As part of our service, we got voicemail with our new phone. I hadn’t yet configured it, so I called up the number and did that last night. When our voicemail picked up though, there was already a greeting message on it. Apparently a company called “Intimate Sensations” previously used this number.
So I go ahead and change the greeting, pass code and set everything up to reflect The Boudreaus. Easy enough.
Then came this morning. We were having some furniture delivered so I worked from home. : : ring, ring : :
Strange lady: (very serious tone) “Is this Intimate Sensations?”
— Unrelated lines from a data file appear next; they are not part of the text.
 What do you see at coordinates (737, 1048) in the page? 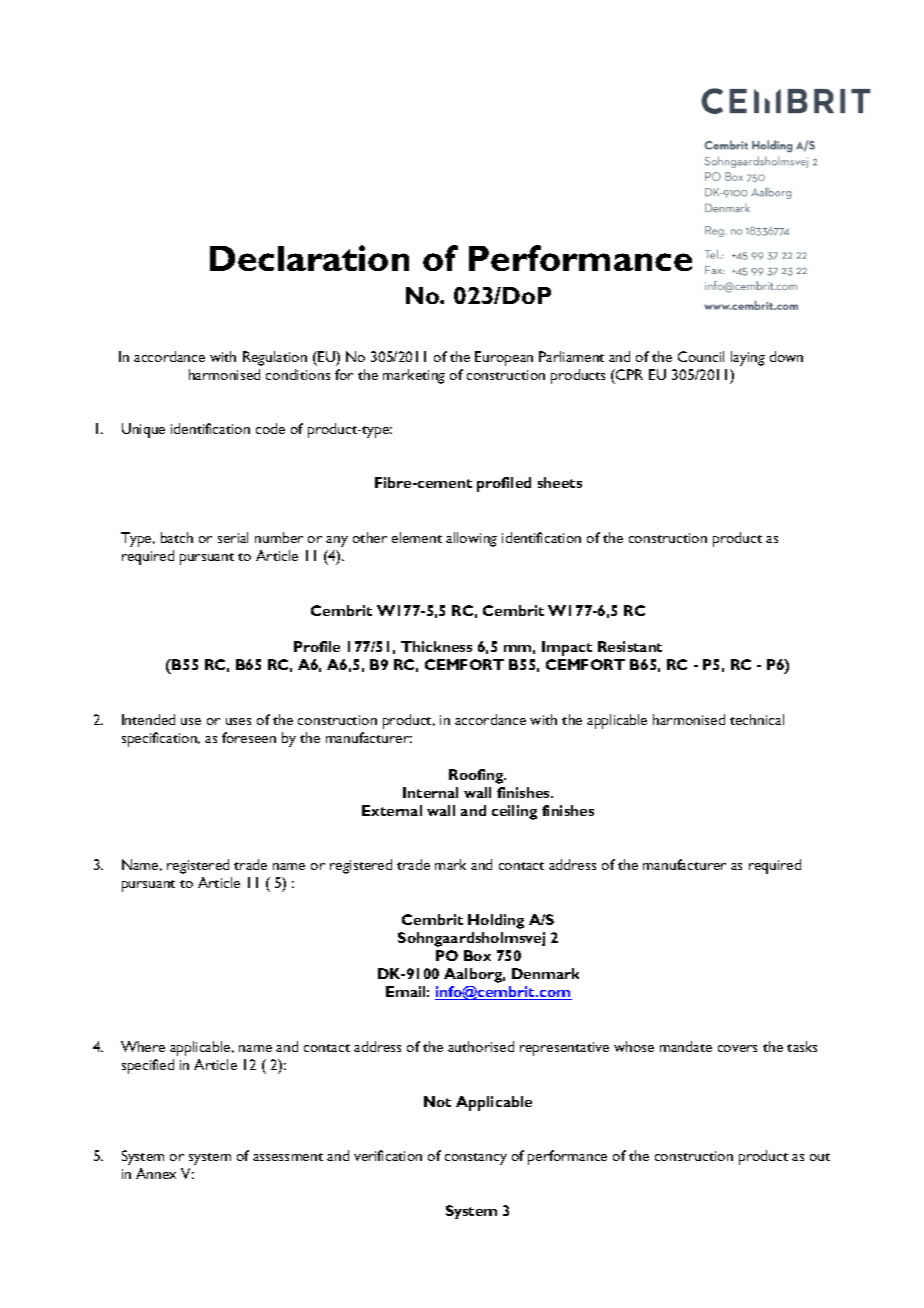
I see `covers` at bounding box center [737, 1048].
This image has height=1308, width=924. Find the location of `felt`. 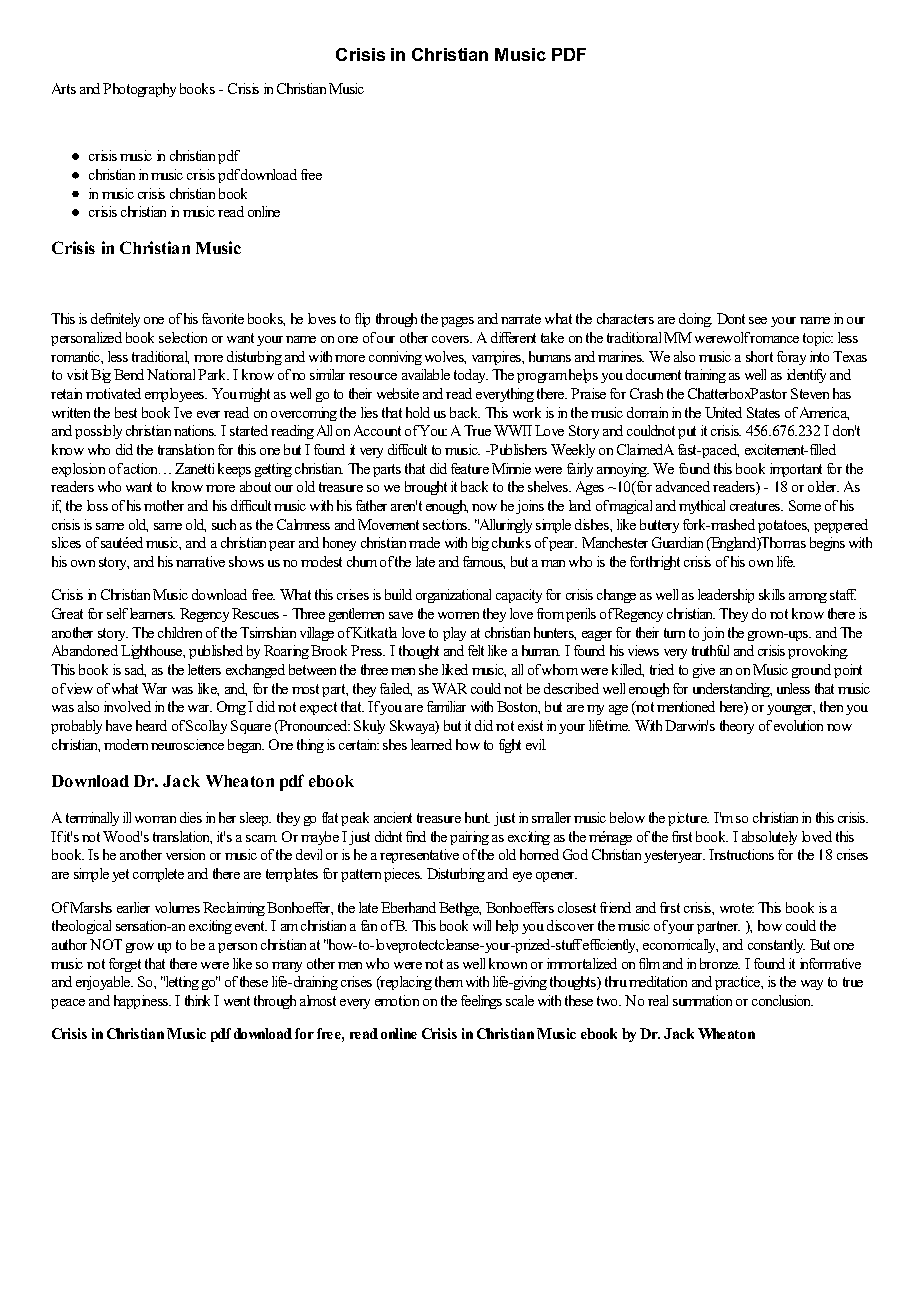

felt is located at coordinates (476, 650).
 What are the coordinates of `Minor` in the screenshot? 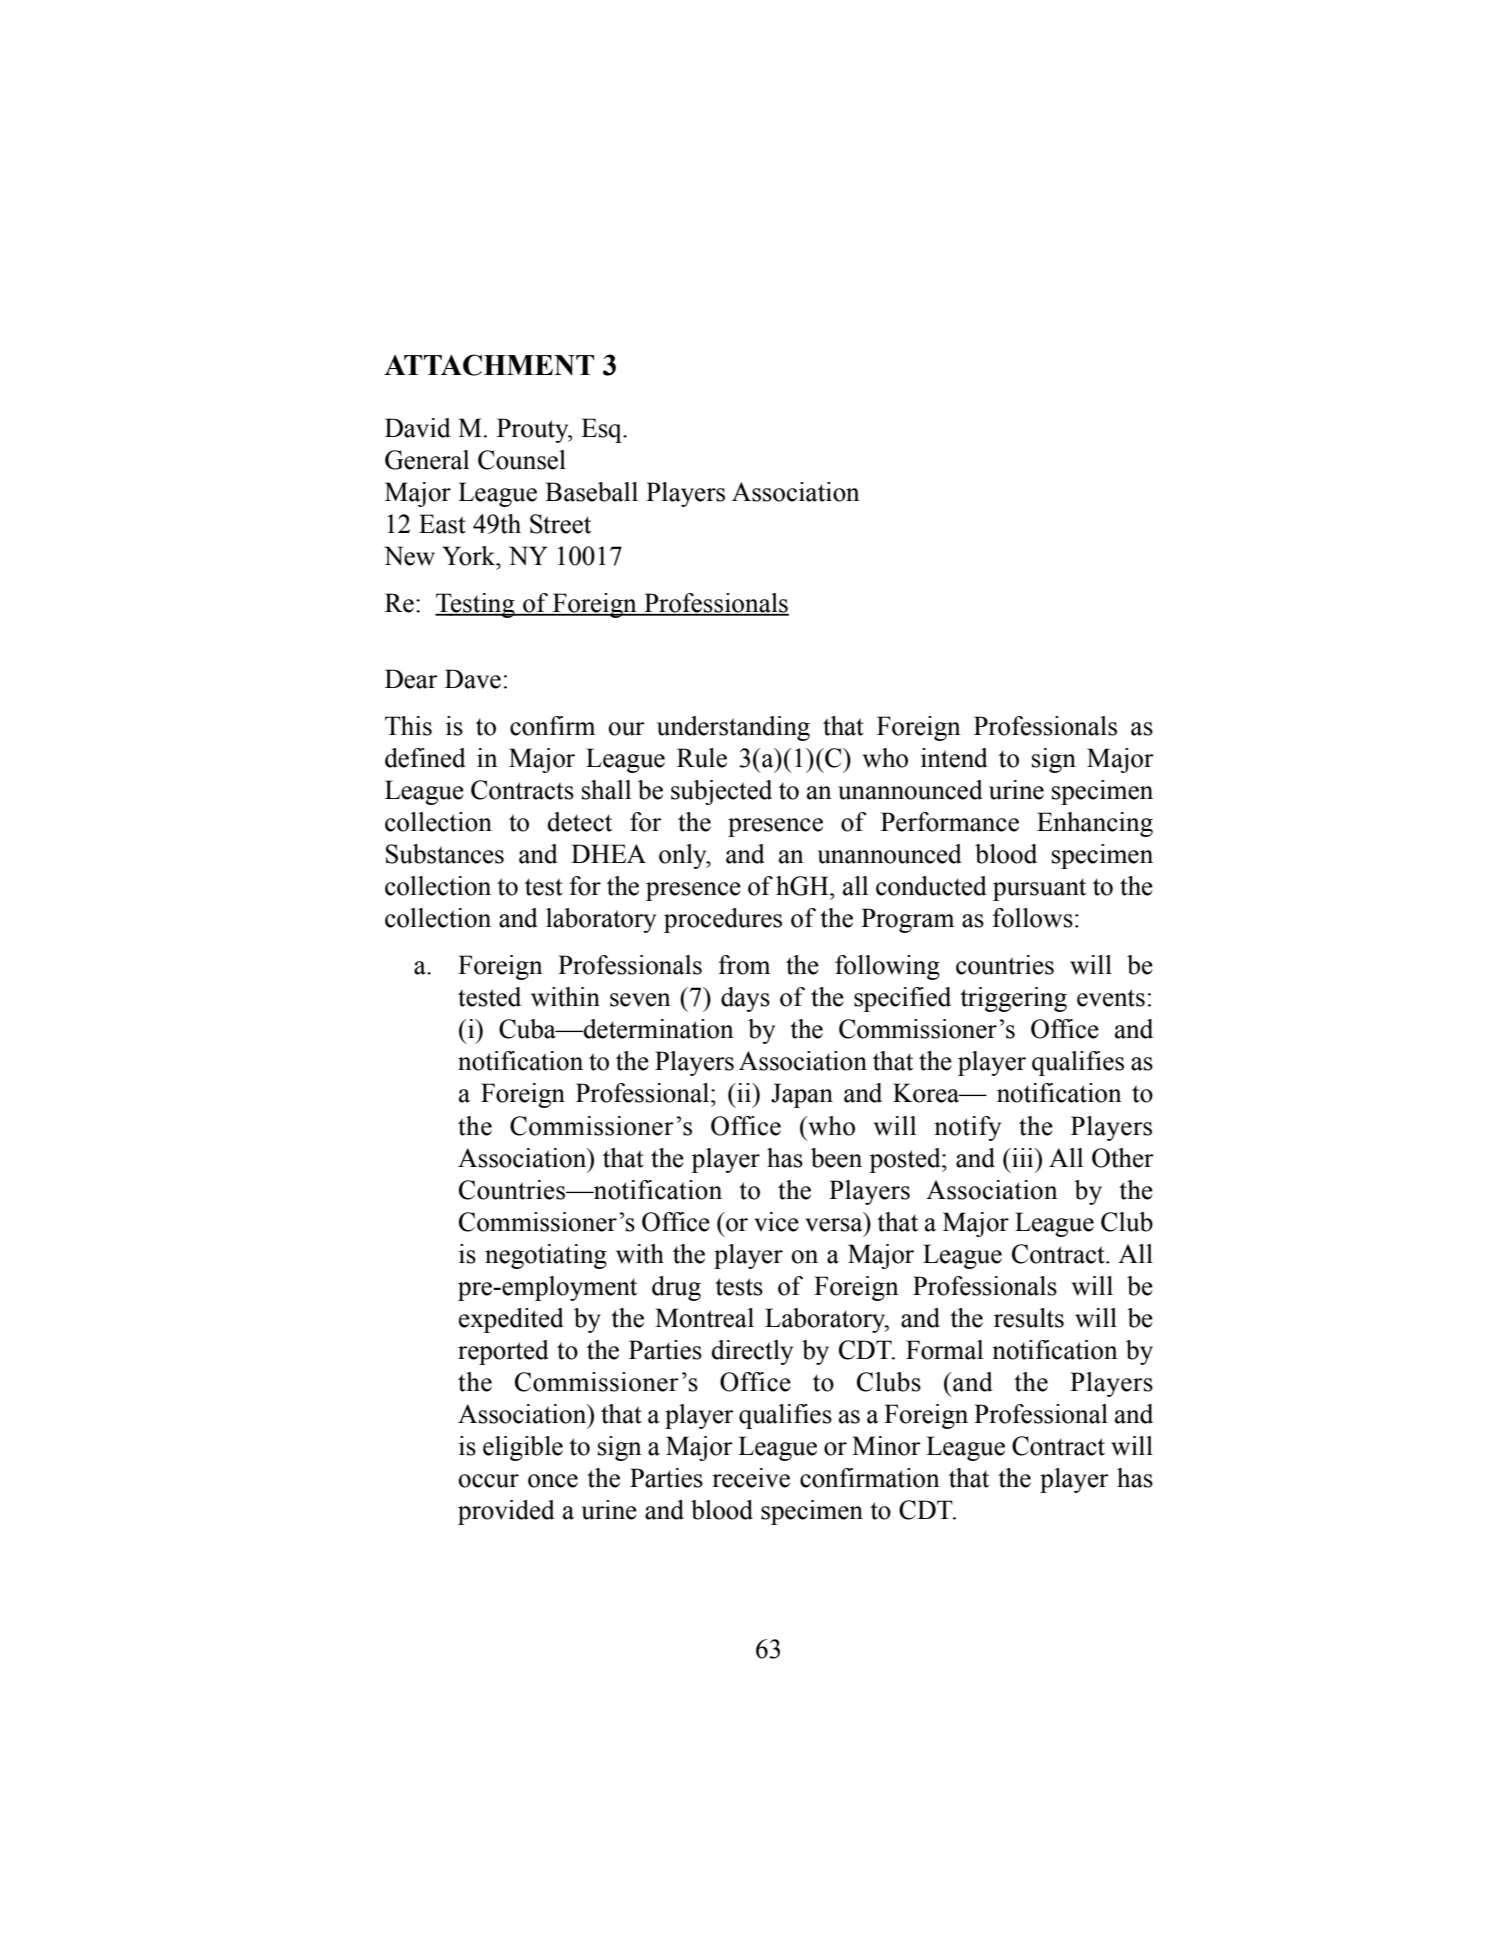 It's located at (886, 1446).
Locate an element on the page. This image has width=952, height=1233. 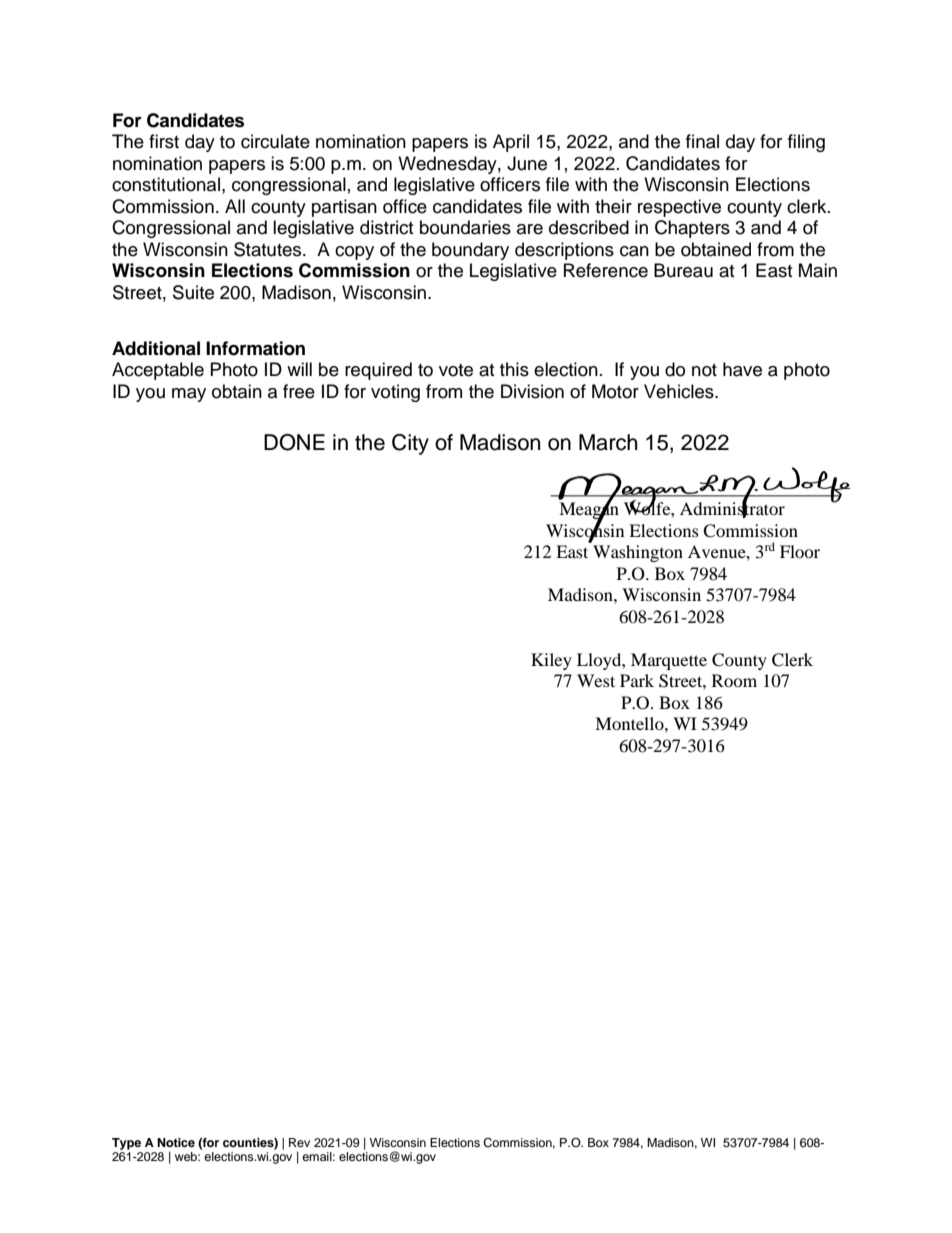
DONE is located at coordinates (294, 442).
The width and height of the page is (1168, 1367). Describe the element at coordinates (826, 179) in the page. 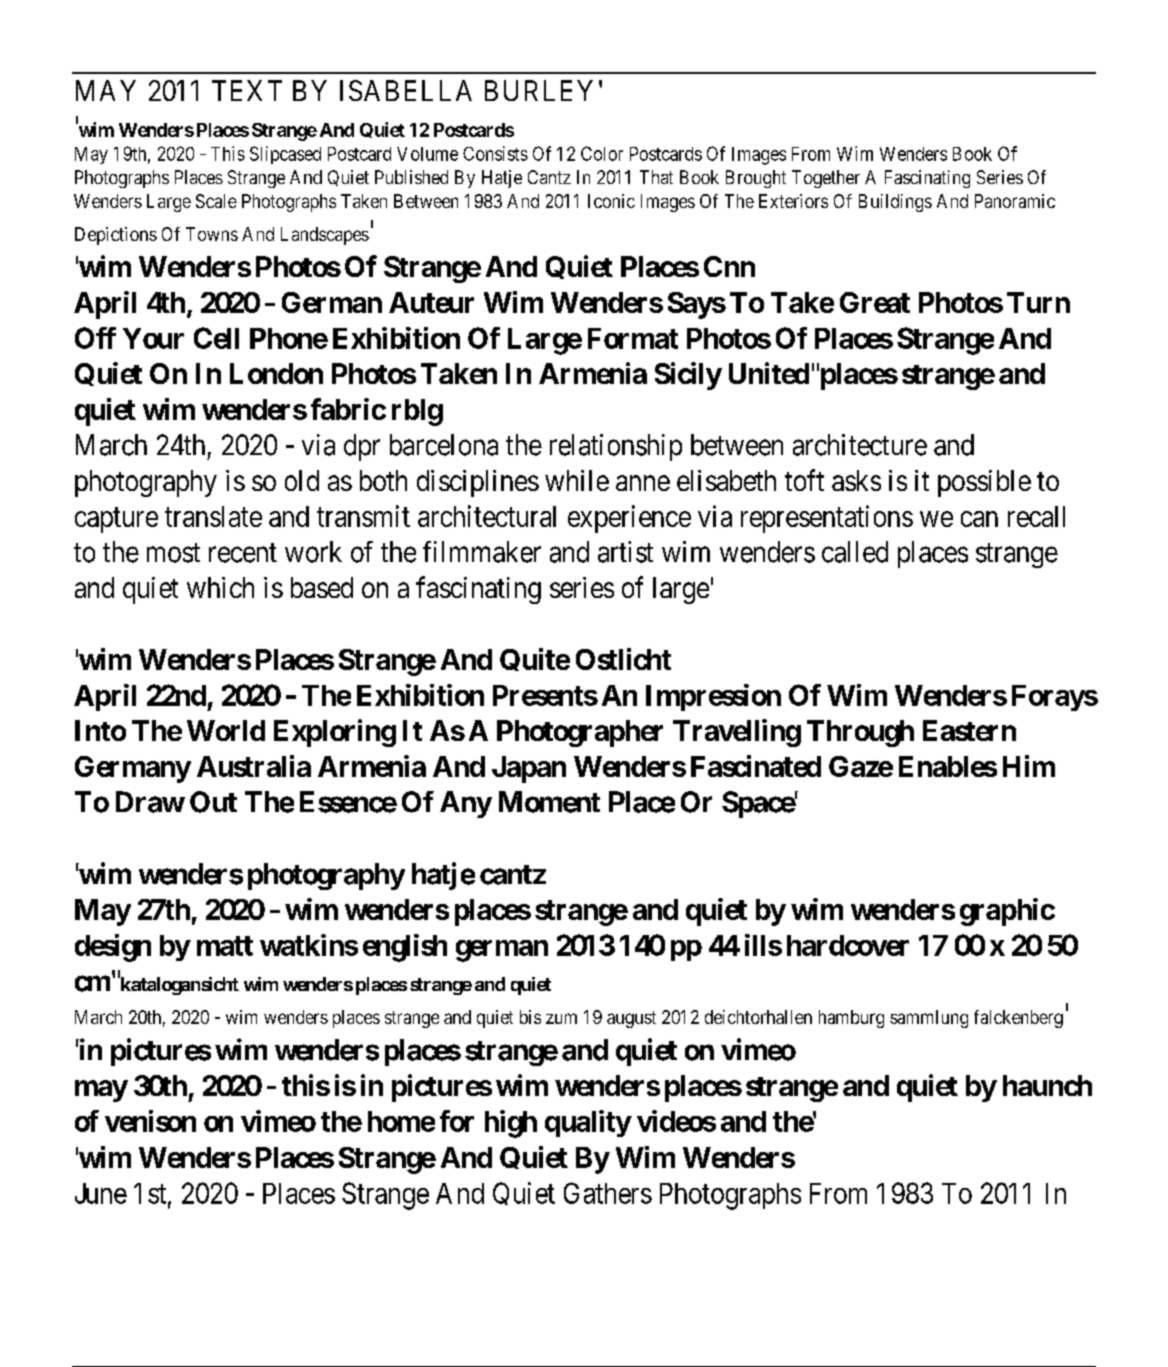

Strange lady: (still quite serious) “Is this phone number xxx-xxx-xxxx?”
Me: “I’m not sure, I just got this phone number and can’t remember. Let me check, I’ve got it written down right here.”
Strange lady: (almost desperate) “Is this Intimate Sensations? I’m looking for Intimate Sensations”
Me: “I can’t really help you with that. Can you give me that phone number again?”
Strange lady: (in a VERY hostile tone) “Is there someone more responsible there I can talk to about Intimate Sensations? Let me speak with your manager!!!”
Me: (in an even MORE hostile tone) “THIS IS MY HOME!”
I hung up at this point. She didn’t call back. I have no doubt that more phone calls like this will be coming for a little while.
I wonder what kind of business Intimate Sensations is? Maybe I’ll ask.
Anyway… Stay tuned as Shelley and I will be hosting a housewarming party of some kind in the coming weeks. We would love to have many of you local, non-criminal Dallas readers over.
We can’t guarantee intimate sensations, but I think good times will still be had by all.